Kur’an'ı Kerim’in Tarifi | Kuran'ın Lugat ve Terim Anlamı İle Diğer İsimleri

Kur’an'ı Kerim’in tarifi nedir? “Kur’an” kelimesinin lügat anlamı ne demek? Kur’an’ın terim anlamı nedir? Kur’an’ın diğer isimleri nelerdir?

Ebû Ümâme radıyallahu anh, ben Resûlullah sallallahu aleyhi ve sellem’i:

“Kur’an okuyunuz. Çünkü Kur’an, kıyamet gününde kendisini okuyanlara şefaatçı olarak gelecektir” buyururken işittim, demiştir. (Müslim, Müsâfirîn 252.)

KUR’ÂN-I KERÎM’İN TÂRİFİ

  1. “Kur’an” kelimesinin lügat mânası

“Kur’an” kelimesinin menşei ve anlamı hususunda farklı yorumlar vardır. Bu kelime; türemiş veya türememiş, hemzeli veya hemzesiz oluşuna göre anlamlandırılmıştır:

Türememiş olduğunu söyleyenler, bunun Tevrat ve İncil gibi Peygamberimiz (s.a.v.)’e inen kitaba verilen özel bir isim olduğunu savunur, bu bakımdan ona belli bir sözlük anlamı vermezler.
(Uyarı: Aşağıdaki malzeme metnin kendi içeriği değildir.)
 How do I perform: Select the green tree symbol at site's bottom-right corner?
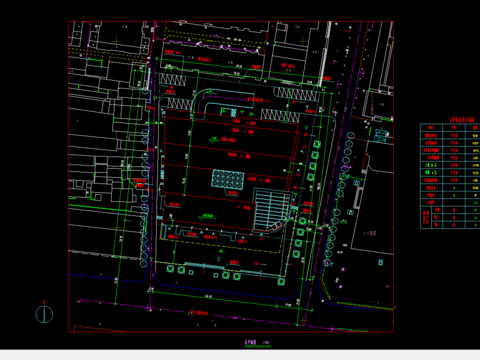point(281,282)
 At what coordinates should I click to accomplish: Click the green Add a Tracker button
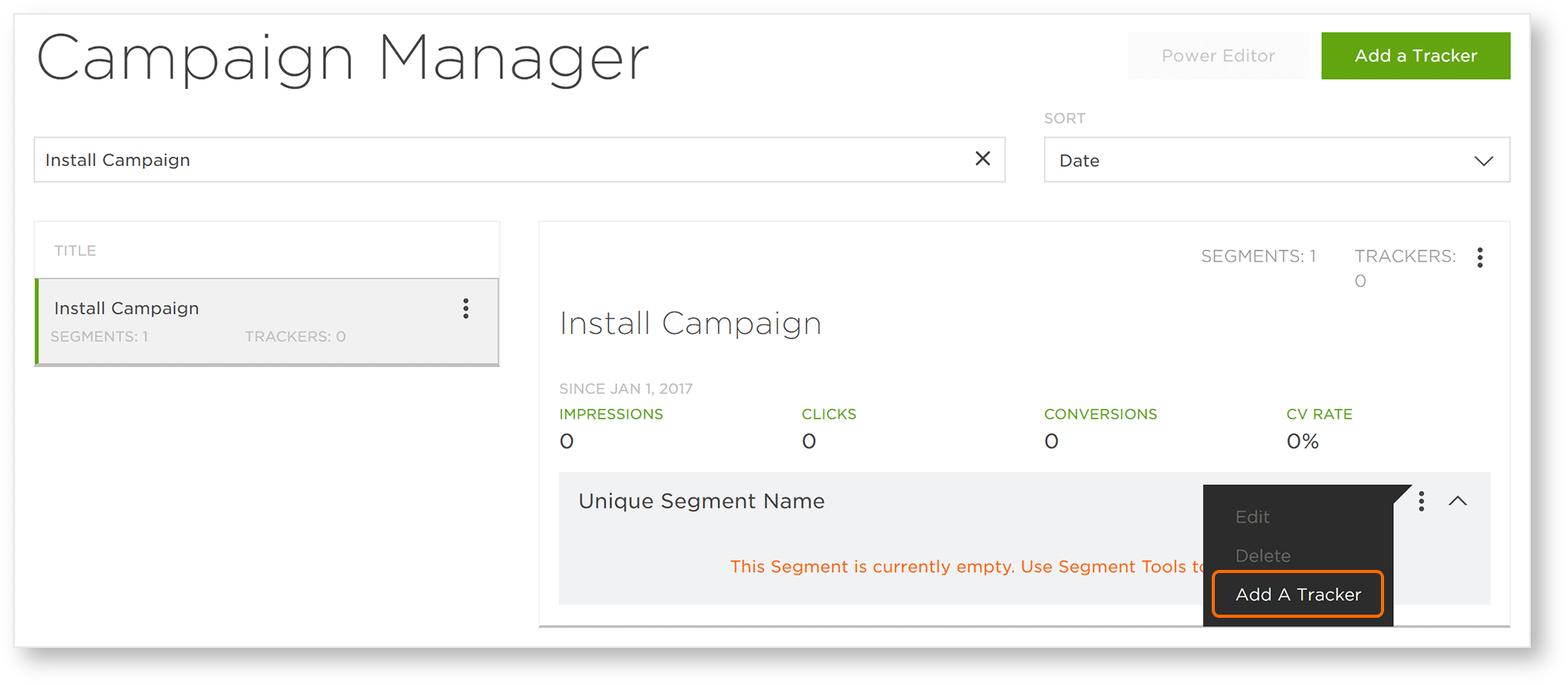1415,56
Türemiş olduğunu söyleyenler de bu kelimenin hemzeli veya hemzesiz oluşu konusunda ikiye ayrılırlar:

Hemzeli olduğunu kabul edenlere göre Kur’an:

  • “Toplamak” anlamına gelen اَلْقَرْئُ (el-kar’u) kelimesinden türemiş ve geçmiş kitapların meyvelerini topladığı; müjde, korkutma, emir, yasak, kıssa, sûre ve âyetleri bir araya topladığı için bu adı almıştır.
  • “Okudu” anlamını taşıyan قَرَأَ (karae) fiilinden türemiş ve “okunan bir kitap” olduğu için bu ismi almıştır.
  • (Dışarı çıkarıp attı) mânasındaki قَرَأَ (kara’e) fiilinden türemiş ve onu okuyan kimse kırâat esnasında kelime ve harfleri ağzından çıkarıp attığı için bu adı almıştır.

Hemzesiz olduğunu kabul edenlere göre ise Kur’an:

  • “Delil, burhan, ipucu” anlamına gelen قَرِينَةٌ (karîne) kelimesinin çoğulu olan قَرَائِنُ (karâin)den türemiş ve âyetleri muhteva, nazım, vezin, fasıla ve ahenk yönünden birbirine benzediği ve birbirine delil olduğu için bununla adlandırılmıştır.
  • “Bir şeyi diğerine yaklaştırdı” mânasındaki قَرَنَ (karane) fiilinden türemiş ve sûreleri, âyetleri ve harfleri birbirine yakın ve bitişik olduğu için bu ismi almıştır.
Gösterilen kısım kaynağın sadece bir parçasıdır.